C Mark Fletcher1, Michael J Coyne, Laurie E Comstock.   

Abstract

Among bacterial species demonstrated to have protein O-glycosylation systems, that of Bacteroides fragilis and related species is unique in that extracytoplasmic proteins are glycosylated at serine or threonine residues within the specific three-amino acid motif D(S/T)(A/I/L/M/T/V). This feature allows for computational analysis of the proteome to identify candidate glycoproteins. With the criteria of a signal peptidase I or II cleavage site or a predicted transmembrane-spanning region and the presence of at least one glycosylation motif, we identified 1021 candidate glycoproteins of B. fragilis.

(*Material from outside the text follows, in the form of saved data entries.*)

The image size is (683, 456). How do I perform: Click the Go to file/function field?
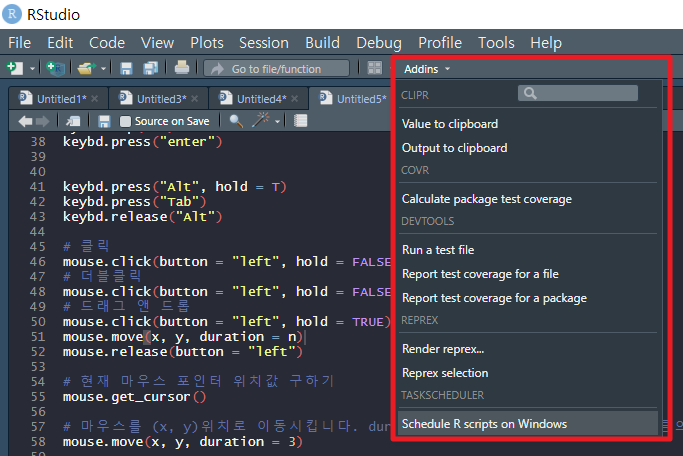click(x=277, y=68)
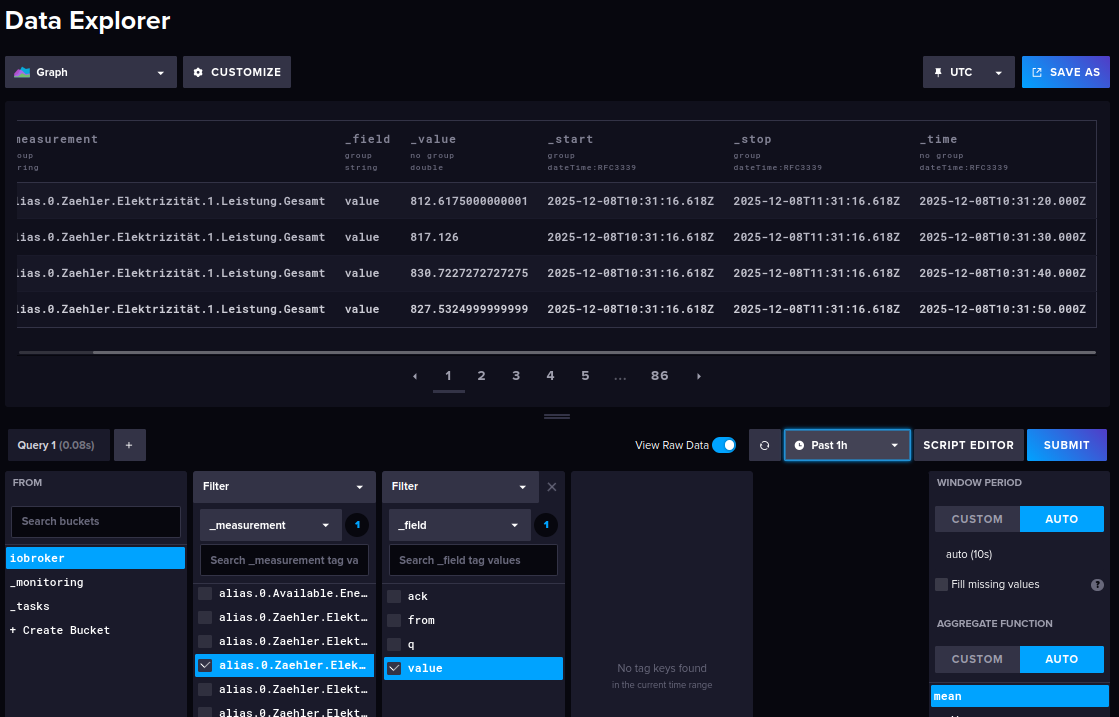Click the CUSTOMIZE gear button
This screenshot has width=1119, height=717.
coord(237,72)
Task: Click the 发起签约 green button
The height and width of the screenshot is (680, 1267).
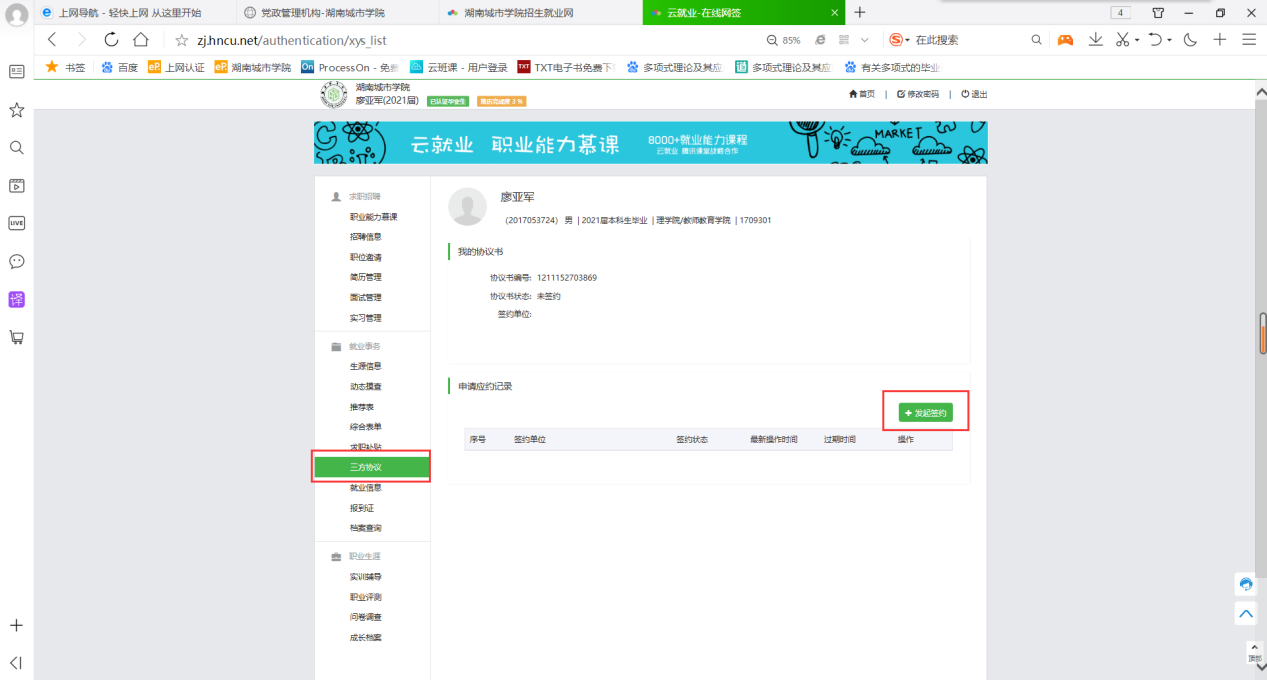Action: [925, 413]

In addition to the eight glycoproteins identified previously, we confirmed that another 12 candidate glycoproteins are in fact glycosylated. These included four glycoproteins that are predicted to localize to the inner membrane, a compartment not previously shown to include glycosylated proteins. In addition, we show that four proteins involved in cell division and chromosomal segregation, two of which are encoded by candidate essential genes, are glycosylated. To date, we have not identified any extracytoplasmic proteins containing a glycosylation motif that are not glycosylated. Therefore, based on the list of 1021 candidate glycoproteins, it is likely that hundreds of proteins, comprising more than half of the extracytoplasmic proteins of B. fragilis, are glycosylated. Site-directed mutagenesis of several glycoproteins demonstrated that all are glycosylated at the identified glycosylation motif. By engineering glycosylation motifs into a naturally unglycosylated protein, we are able to bring about site-specific glycosylation at the engineered sites, suggesting that this glycosylation system may have applications for glycoengineering.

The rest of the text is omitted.